[ABOUT THIS TASK] Please write out every entry below exactly, leaving out any pictures.

[PROVIDED MATERIAL]

● ● ● ● ●

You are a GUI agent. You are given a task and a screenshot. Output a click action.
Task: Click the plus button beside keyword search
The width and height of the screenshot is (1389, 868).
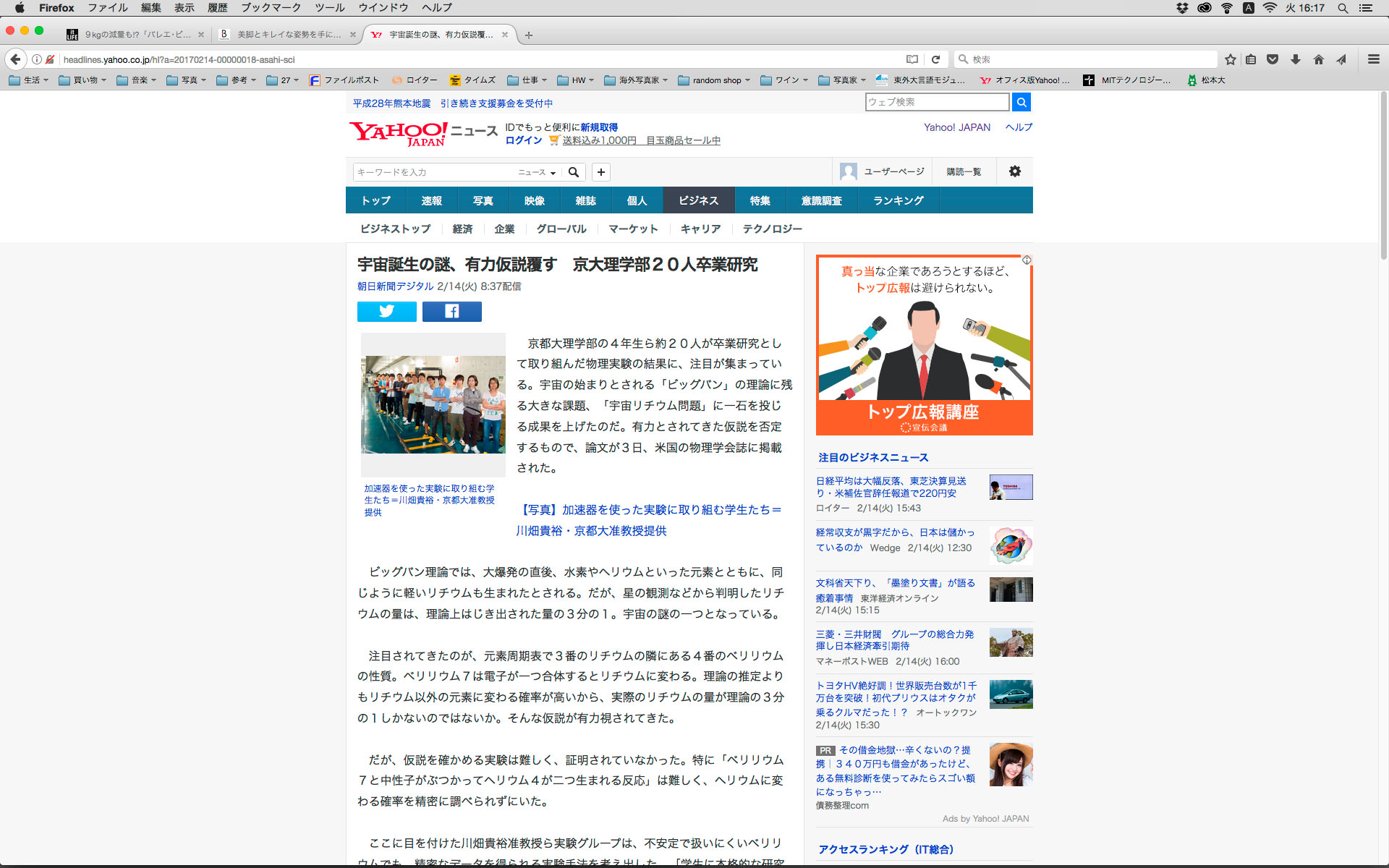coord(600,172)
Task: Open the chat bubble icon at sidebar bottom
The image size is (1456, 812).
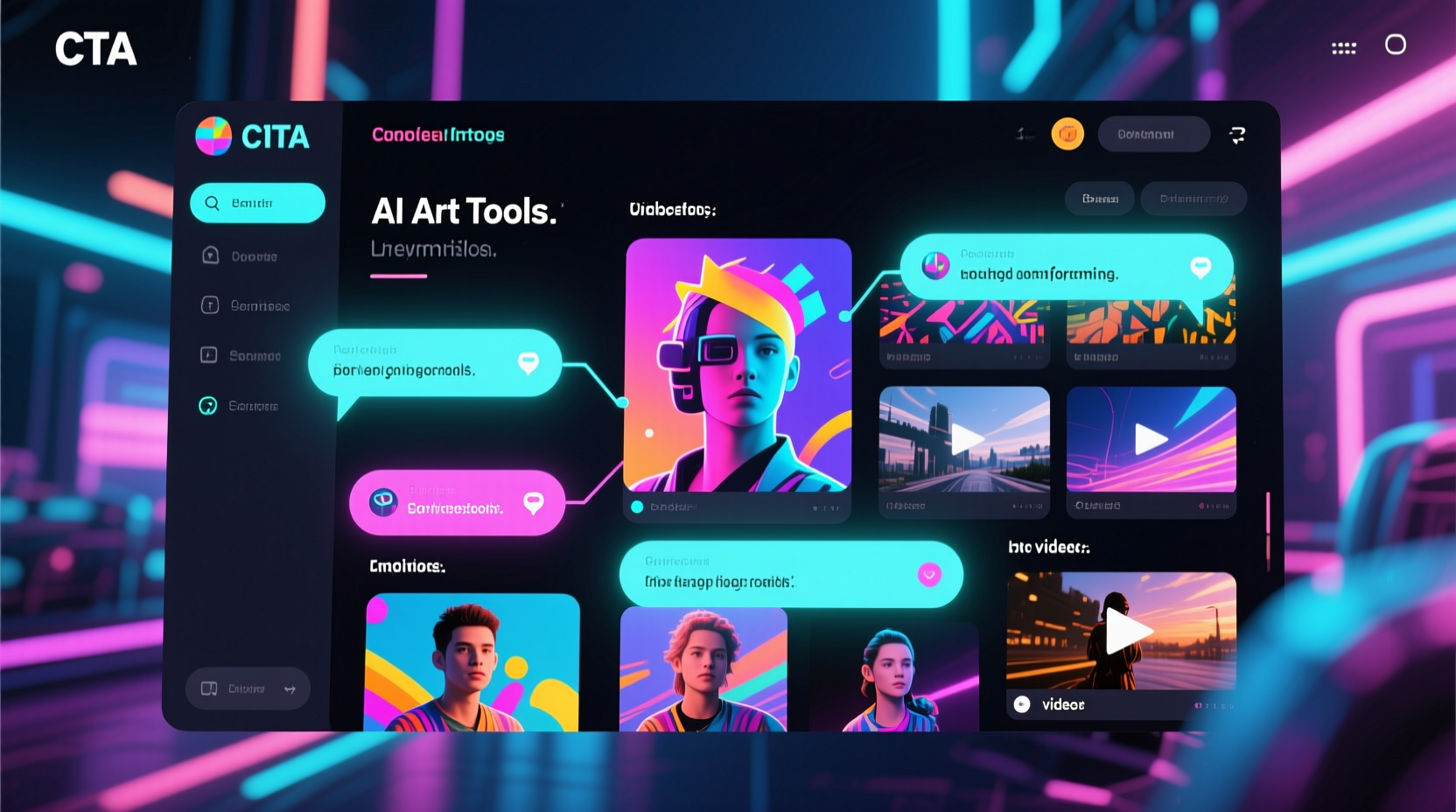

● ● ● ● ●

[EXERCISE OUTPUT]
You are a GUI agent. You are given a task and a screenshot. Output a click action.
Task: Click the plus button beside keyword search
The width and height of the screenshot is (1389, 868).
coord(600,172)
Task: Open the chat bubble icon at sidebar bottom
The image size is (1456, 812).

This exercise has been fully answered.